• Task to complete
Scan the data, and whenever a line contains "Flowmeter", copy it.

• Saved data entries
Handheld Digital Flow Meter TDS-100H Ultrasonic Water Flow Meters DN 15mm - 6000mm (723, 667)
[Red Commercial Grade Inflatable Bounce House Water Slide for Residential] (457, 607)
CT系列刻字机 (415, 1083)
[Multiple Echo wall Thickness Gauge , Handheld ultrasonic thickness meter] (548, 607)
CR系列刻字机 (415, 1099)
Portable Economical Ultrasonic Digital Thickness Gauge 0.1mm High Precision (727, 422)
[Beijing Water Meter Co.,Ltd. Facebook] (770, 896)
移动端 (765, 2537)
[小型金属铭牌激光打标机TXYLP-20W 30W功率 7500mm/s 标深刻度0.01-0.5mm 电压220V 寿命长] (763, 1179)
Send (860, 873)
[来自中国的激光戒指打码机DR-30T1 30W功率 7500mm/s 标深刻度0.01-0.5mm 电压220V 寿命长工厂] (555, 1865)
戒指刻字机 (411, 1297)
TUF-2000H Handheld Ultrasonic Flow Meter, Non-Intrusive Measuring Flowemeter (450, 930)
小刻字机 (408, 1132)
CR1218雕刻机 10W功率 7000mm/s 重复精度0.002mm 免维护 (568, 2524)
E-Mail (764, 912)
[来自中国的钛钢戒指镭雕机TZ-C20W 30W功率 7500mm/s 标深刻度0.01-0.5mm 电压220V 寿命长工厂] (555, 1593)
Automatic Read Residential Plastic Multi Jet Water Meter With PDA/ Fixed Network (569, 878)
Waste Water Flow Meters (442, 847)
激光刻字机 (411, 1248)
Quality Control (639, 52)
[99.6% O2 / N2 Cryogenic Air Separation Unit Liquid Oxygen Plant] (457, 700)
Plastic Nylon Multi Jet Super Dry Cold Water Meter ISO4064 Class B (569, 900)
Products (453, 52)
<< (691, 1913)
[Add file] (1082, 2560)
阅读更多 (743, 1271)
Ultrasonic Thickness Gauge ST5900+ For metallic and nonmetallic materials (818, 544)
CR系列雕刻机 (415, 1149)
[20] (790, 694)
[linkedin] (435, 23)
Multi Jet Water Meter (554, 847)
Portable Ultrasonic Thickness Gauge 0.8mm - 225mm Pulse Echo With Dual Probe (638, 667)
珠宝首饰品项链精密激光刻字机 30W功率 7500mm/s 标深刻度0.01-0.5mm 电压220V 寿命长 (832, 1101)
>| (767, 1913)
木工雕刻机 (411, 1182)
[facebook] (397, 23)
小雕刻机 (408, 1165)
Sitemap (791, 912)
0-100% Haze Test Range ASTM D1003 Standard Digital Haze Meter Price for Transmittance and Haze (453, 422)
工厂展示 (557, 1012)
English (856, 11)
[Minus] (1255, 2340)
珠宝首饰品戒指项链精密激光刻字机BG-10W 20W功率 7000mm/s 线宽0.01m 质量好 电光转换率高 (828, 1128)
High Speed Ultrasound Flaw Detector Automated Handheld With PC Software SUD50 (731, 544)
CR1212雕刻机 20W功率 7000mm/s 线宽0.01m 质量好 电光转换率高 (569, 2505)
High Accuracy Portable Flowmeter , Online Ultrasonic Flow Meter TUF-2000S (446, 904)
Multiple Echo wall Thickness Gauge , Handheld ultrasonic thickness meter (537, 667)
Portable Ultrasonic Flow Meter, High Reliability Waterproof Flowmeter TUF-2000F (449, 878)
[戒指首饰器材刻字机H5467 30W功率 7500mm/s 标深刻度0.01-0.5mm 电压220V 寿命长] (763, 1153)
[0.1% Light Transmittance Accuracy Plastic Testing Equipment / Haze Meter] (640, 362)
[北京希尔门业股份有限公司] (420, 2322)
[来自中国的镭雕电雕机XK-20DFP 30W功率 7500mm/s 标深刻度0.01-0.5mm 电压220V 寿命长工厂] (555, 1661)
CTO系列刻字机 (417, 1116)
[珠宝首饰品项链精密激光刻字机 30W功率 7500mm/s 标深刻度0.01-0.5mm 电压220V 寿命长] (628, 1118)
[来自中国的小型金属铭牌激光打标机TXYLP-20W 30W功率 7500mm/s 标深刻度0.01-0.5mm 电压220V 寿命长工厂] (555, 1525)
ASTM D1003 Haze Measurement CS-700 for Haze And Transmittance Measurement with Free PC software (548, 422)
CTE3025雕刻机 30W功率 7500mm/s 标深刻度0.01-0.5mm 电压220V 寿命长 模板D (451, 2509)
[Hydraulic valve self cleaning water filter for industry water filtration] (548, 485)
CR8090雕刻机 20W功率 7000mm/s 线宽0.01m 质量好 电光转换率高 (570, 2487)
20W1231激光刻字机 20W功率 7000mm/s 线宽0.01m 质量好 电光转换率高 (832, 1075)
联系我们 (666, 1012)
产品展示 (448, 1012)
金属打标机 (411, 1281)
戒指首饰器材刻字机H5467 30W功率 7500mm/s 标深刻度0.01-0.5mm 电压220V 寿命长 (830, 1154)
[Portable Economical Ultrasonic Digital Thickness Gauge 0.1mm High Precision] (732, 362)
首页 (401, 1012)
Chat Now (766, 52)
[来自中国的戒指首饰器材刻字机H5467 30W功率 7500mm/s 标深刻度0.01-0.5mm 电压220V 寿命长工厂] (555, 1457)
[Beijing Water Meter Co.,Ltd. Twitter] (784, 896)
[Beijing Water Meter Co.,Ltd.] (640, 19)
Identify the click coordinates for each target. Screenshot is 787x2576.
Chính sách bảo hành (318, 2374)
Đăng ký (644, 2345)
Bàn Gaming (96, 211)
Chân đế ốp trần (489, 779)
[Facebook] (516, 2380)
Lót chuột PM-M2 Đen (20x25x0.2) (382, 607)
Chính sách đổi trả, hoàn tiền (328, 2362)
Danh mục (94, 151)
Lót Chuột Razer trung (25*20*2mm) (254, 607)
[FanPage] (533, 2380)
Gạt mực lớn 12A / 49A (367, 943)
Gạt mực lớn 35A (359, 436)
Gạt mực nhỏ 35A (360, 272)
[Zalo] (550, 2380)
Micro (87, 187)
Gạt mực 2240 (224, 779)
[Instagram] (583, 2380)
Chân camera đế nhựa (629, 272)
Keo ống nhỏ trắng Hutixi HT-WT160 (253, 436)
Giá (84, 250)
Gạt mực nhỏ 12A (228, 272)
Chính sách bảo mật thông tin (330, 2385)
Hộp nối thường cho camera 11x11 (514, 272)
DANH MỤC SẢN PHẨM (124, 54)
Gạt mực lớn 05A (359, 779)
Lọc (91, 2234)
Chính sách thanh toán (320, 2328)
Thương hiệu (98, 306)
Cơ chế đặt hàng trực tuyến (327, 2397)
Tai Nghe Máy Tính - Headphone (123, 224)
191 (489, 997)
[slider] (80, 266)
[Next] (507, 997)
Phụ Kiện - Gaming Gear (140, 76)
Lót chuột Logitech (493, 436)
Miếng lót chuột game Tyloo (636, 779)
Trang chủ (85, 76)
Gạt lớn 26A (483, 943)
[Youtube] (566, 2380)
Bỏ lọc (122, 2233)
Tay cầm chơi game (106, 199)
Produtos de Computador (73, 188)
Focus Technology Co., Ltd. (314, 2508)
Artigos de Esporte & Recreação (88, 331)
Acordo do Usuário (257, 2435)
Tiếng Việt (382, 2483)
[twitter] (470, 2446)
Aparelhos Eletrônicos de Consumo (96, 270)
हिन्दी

• Response to this task
High Accuracy Portable Flowmeter , Online Ultrasonic Flow Meter TUF-2000S (446, 904)
Portable Ultrasonic Flow Meter, High Reliability Waterproof Flowmeter TUF-2000F (449, 878)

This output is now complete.